When fewer people die of cholera at age three or tuberculosis at age 25, more people survive long enough to develop the diseases of aging. That sounds grim, but it represents genuine progress. Dying of heart disease at 75 instead of dysentery at five is an enormous gain in human life. The transition also changed the pace of improvement. Reducing infectious disease mortality could add decades to life expectancy relatively quickly. Reducing deaths from chronic disease adds years more slowly, because the interventions are more complex and the gains more incremental. This is why Europe’s life expectancy curve steepened sharply between 1880 and 1950, then gradually flattened in the second half of the twentieth century.
Why the Increase Was Slow, Not Sudden
Each of these changes took decades to spread. Sewer systems had to be built neighborhood by neighborhood. Vaccination campaigns had to overcome resistance and logistical barriers. Germ theory had to move from a controversial idea to accepted practice. Pasteurization of milk, which eliminated a major source of infant death, wasn’t universally adopted until well into the 1900s. Antibiotics didn’t arrive until the 1940s. Clean water infrastructure reached rural areas long after cities.

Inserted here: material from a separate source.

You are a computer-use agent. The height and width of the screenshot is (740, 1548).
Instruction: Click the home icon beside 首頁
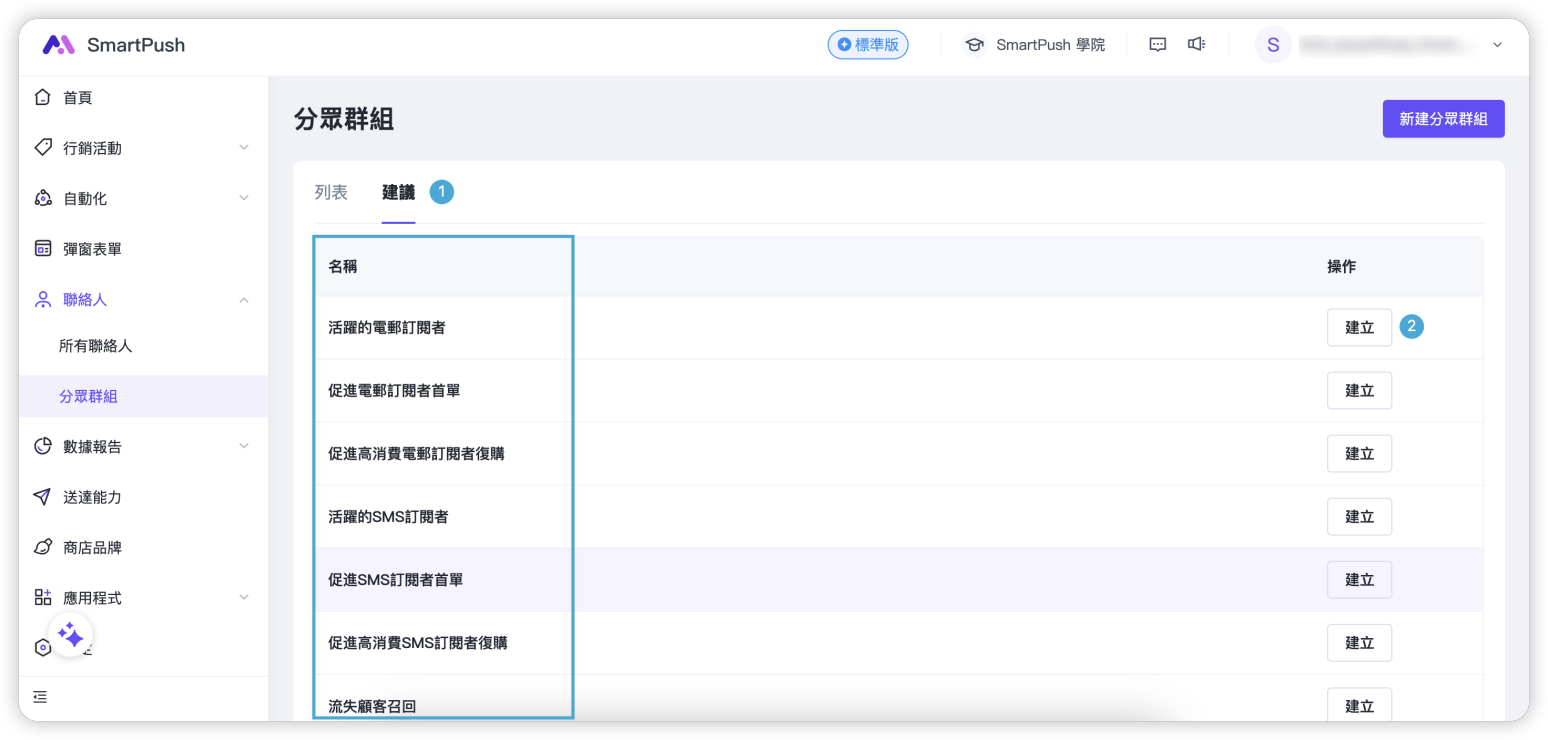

The gains also weren’t evenly distributed. Wealthier countries and wealthier neighborhoods within countries benefited first. Women’s life expectancy rose faster than men’s in many periods. Wars caused sharp, temporary reversals. The 1918 influenza pandemic wiped out years of progress in a single season. What looks like a smooth upward curve on a graph was, in lived experience, a halting, uneven process shaped by politics, economics, technology, and luck. The overall trend moved in one direction because the underlying forces, cleaner environments, better nutrition, effective medicine, and functioning public health systems, reinforced each other. Once a city built sewers, the benefit was permanent. Once a disease was vaccinated against, it stopped killing. The gains accumulated, and they stuck.